URLで安全な文字(未予約文字)
エンコードなしでURLに使用できる安全な文字を解説。RFC 3986で定義された未予約文字セットと実用的な使い方を学びましょう。
詳細な説明
RFC 3986は、percent-encodingなしでURLのどの部分にも使用できる「未予約文字」のセットを定義しています。これらはURLのすべてのコンポーネント(スキーム、ホスト、パス、クエリ、フラグメント)で普遍的に安全な唯一の文字です。
未予約文字:
A B C D E F G H I J K L M N O P Q R S T U V W X Y Z
a b c d e f g h i j k l m n o p q r s t u v w x y z
0 1 2 3 4 5 6 7 8 9
- _ . ~
つまり、大文字・小文字のアルファベット、数字、ハイフン、アンダースコア、ピリオド、チルダです。これ以外は普遍的に安全ではありません。
JavaScriptでの検証:
// これらの文字は encodeURIComponent を通してもそのまま:
encodeURIComponent("AZaz09-_.~") // "AZaz09-_.~"
// これらのよく使う文字はエンコードが必要:
encodeURIComponent(" ") // "%20"
encodeURIComponent("!") // "!" (例外: encodeURIComponent は ! ~ * ' ( ) を保持)

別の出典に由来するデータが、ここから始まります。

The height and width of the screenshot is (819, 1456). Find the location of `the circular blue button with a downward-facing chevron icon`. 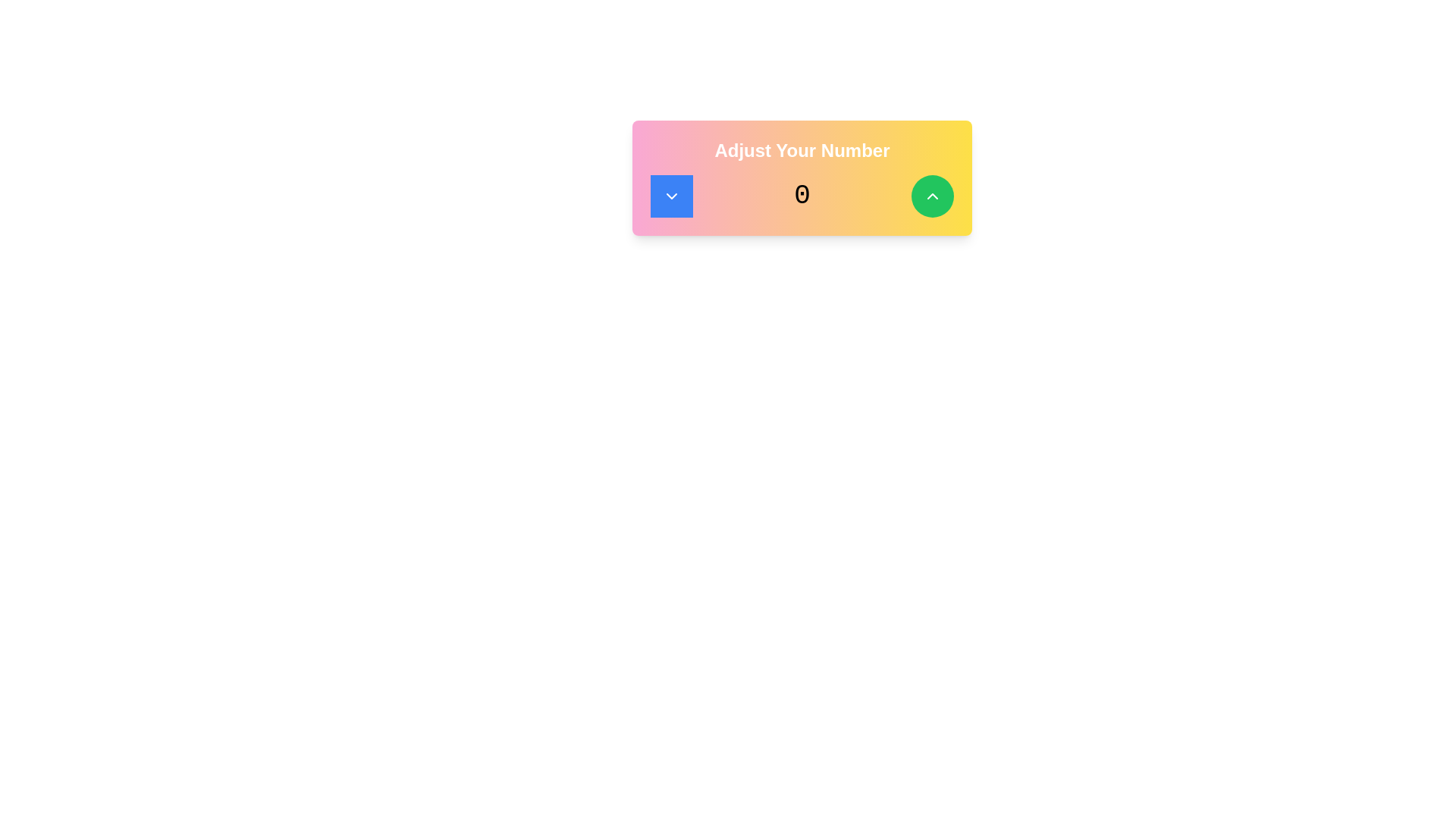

encodeURIComponent("/") // "%2F"
encodeURIComponent("@") // "%40"
encodeURIComponent()の例外に関する注意: JavaScriptのencodeURIComponent()は未予約セットに加えて! ' ( ) *をエンコードしません。これらの文字はほとんどのコンテキストで安全ですが、RFC 3986では技術的には予約されたサブデリミタです。最も厳密な準拠(例:OAuth署名ベース文字列)には、これらも手動でエンコードする必要がある場合があります。
URL安全な文字列のための実用ガイドライン:
- スラッグと識別子: 小文字アルファベット、数字、ハイフンのみを使用(例:
my-blog-post) - URL内のファイル名: スペースをハイフンに置換し、特殊文字を除去する
- APIキーとトークン: URL安全なトークンにはBase64urlエンコード(A-Z、a-z、0-9、-、_)を使用する
- クエリパラメータ値: 値が未予約文字のみで構成されていることが確実でない限り、常にエンコードする
特定の位置で安全な予約文字:
/はパスでは安全(区切りとして)だがパラメータ値ではエンコードが必要?はクエリ文字列区切りとしては安全だがパラメータ値ではエンコードが必要#はフラグメント区切りとしては安全だがそれ以外のすべての場所でエンコードが必要&と=はクエリパラメータ区切りとしては安全だが値ではエンコードが必要
落とし穴: ブラウザのアドレスバーで正しく表示されるからといって、その文字が安全だと仮定しないでください。ブラウザは表示のために独自のエンコード・デコードを行います。真に安全な文字は上記の66個の未予約文字のみです。迷ったらエンコードしましょう。
ユースケース
Webページ、APIエンドポイントパス、リソース識別子のためのURL安全なスラッグ形式の設計。エンコードを一切必要としないフォーマットの構築。